Hyperparemter optimization is often one of the final steps in a data science project. Once you have a shortlist of promising models you will want to fine-tune them so that they perform better on your particular dataset.
In this repository we will go over three techniques used to find optimal hyperparameters with examples on how to implement them on models in Scikit-Learn and then finally a neural network in Keras. The three techniques we will discuss are as follows:
- Grid Search
- Randomized Search
- Bayesian Optimization
You can view the jupyter notebook here.
One option would be to fiddle around with the hyperparameters manually, until you find a great combination of hyperparameter values that optimize your performance metric. This would be very tedious work, and you may not have time to explore many combinations.
The grid search approach is fine when you are exploring relatively few combinations, like in the previous example, but when the hyperparameter space is large, it is often preferable to use RandomizedSearchCV
instead. This class can be used in much the same way as the GridSearchCV
class, but instead of trying out all possible combinations, it evaluates a given number of random combinations by selecting a random value for each hyperparameter at every iteration. This approach has two main benefits:
- If you let randomized search run for, say, 1,000 iterations, this approach will explore 1,000 different values for each hyperparameter (instead of just a few values per hyperparameter with the grid search approach).
- Simply by setting the number of iterations, you have more control over the computing budget you want to allocate to hyperparameter search.
When training is slow, (e.g., for more complex problems with larger datasets), randomized search will only explore a tiny portion of the hyperparameter space. You can partially alleviate this problem by assisting the search process manually: first run a quick random search using wide ranges of hyperparameter values, then run another search using smaller ranges of values centered on the best ones found during the first run, and so on. This approach will hopefully zoom in on a good set of hyperparameters. However, it's very time consuming, and probably not the best use of your time.
Fortunately, there are many techniques to explore a search space much more efficiently than randomly. Their core idea is simple: when a region of the space turns out to be good, it should be explored more. Such techniques take care of the "zooming" process for you and lead to much better solutions in much less time.

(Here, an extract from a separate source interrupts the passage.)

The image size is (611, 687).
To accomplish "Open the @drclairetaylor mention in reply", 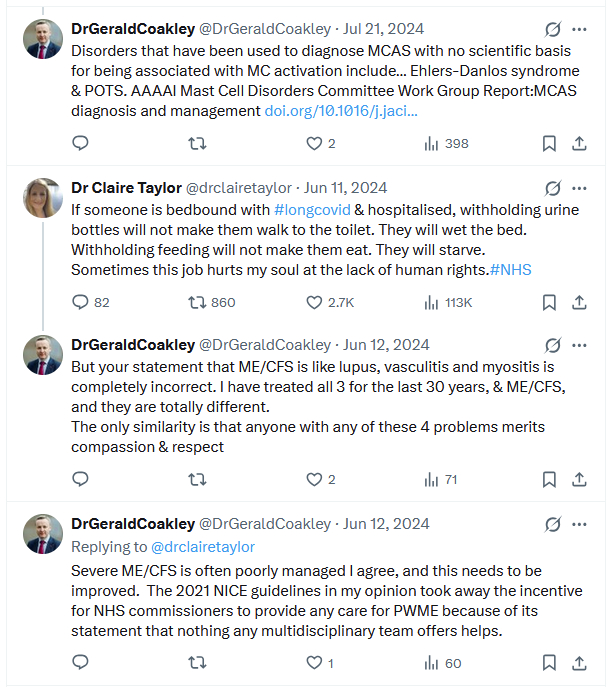I will point(203,547).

One such technique is called Bayesian Optimization and we will use Scikit-Optimize (Skopt) https://scikit-optimize.github.io/ to perform Bayesian Optimization. Skopt is a general-purpose optimization library that performs Bayesian Optimization with its class BayesSearchCV
using an interface similar to GridSearchCV
.
Hyperparameter tuning is still an active area of research, and different algorithms are being produced today. But having basic algorithms in your back pocket can alleviate a lot of the tedious work searching for the best hyperparameters.
Remember, randomized search is almost always preferable then grid search unless you have very few hyperparameters to explore. If you have a more complex problem using a larger dataset you might want to turn to a technique that explores a search space much more efficiently like Bayesian Optimization.